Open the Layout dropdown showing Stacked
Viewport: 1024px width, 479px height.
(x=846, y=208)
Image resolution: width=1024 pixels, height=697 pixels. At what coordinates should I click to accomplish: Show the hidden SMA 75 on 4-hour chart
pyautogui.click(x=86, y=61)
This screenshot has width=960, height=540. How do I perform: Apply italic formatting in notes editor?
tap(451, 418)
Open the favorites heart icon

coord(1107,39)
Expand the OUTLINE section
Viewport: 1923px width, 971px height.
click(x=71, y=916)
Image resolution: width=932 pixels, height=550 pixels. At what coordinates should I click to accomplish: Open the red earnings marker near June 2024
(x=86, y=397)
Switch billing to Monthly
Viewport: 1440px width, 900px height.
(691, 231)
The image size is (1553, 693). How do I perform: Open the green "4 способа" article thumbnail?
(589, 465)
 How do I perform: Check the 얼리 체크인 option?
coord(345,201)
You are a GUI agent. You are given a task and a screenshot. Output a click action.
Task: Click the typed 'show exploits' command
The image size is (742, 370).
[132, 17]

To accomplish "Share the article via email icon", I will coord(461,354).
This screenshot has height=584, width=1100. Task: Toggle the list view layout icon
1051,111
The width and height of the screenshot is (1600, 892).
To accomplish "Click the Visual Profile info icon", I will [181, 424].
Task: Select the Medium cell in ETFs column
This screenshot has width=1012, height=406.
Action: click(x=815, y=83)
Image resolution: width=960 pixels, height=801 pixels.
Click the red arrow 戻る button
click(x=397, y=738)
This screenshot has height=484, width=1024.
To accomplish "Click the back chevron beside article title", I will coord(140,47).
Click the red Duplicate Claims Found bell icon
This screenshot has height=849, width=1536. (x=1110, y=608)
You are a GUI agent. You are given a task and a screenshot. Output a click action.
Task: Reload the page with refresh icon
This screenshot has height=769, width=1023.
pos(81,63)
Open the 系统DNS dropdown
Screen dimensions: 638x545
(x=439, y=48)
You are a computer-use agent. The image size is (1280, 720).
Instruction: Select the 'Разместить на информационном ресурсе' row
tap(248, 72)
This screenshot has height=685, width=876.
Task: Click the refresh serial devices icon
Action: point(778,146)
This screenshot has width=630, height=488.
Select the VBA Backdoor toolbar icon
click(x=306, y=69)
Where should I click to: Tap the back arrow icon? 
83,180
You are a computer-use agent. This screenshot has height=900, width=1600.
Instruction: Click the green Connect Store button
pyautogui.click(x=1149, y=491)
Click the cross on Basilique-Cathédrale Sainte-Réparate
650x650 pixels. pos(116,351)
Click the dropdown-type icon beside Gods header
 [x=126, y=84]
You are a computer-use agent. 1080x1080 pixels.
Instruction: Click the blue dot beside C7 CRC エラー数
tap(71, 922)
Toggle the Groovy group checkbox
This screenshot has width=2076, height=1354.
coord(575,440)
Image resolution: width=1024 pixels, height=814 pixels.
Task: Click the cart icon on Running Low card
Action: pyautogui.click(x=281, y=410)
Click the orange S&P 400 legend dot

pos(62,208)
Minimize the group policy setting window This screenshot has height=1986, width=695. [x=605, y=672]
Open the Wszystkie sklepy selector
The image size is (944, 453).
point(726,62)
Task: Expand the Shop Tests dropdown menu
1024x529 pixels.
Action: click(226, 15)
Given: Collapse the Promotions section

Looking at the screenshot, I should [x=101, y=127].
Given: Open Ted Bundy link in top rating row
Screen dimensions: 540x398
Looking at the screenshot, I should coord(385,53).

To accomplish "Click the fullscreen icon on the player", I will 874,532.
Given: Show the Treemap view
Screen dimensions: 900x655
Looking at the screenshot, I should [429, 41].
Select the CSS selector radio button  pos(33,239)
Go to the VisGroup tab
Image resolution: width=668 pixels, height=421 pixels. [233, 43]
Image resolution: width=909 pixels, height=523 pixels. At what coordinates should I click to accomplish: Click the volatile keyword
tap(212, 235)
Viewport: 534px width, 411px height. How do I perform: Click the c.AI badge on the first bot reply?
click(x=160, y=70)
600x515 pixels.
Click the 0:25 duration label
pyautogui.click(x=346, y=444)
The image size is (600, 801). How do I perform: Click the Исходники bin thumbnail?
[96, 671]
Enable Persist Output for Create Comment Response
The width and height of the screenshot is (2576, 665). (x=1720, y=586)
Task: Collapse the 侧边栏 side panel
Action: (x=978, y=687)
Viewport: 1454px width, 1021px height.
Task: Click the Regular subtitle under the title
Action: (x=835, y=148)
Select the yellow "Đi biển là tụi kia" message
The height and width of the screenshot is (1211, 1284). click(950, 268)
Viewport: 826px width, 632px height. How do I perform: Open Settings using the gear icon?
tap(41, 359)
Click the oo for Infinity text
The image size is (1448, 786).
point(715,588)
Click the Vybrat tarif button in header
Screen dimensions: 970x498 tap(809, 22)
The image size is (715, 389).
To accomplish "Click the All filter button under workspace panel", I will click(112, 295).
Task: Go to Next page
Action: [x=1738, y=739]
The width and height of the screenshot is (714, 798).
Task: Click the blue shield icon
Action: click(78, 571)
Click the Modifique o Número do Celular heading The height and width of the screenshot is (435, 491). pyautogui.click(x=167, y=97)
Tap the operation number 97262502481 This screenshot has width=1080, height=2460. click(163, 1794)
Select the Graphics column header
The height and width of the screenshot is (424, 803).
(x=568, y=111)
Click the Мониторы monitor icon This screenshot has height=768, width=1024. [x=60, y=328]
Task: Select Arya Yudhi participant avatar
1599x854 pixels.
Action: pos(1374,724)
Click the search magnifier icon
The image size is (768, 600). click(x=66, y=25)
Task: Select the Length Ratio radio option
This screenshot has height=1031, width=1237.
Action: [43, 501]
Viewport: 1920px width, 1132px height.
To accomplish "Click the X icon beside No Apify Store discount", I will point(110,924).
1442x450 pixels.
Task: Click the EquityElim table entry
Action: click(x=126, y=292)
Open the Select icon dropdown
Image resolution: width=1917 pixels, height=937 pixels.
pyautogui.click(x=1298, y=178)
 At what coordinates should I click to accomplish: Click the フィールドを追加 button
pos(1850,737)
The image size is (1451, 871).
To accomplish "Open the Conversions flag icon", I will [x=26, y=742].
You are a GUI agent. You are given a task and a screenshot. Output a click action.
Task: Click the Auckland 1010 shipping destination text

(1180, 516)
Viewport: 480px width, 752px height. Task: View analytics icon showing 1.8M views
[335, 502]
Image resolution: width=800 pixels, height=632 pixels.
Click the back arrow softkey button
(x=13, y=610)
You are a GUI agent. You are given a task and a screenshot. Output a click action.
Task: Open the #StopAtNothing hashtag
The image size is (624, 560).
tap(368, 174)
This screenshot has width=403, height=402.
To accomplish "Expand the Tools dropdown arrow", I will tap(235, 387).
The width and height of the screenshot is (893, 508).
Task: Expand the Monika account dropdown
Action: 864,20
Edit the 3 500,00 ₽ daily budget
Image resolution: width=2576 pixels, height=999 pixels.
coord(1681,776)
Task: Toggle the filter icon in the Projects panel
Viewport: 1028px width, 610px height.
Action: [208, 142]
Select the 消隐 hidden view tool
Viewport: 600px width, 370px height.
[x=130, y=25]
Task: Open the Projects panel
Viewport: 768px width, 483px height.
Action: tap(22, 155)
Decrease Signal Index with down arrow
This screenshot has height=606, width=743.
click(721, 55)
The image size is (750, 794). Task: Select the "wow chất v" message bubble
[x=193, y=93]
_ _ _ _ _ _ _
For the entries, state the number of lines that include the string "computer". Add no other words.

RESPONSE AREA: 3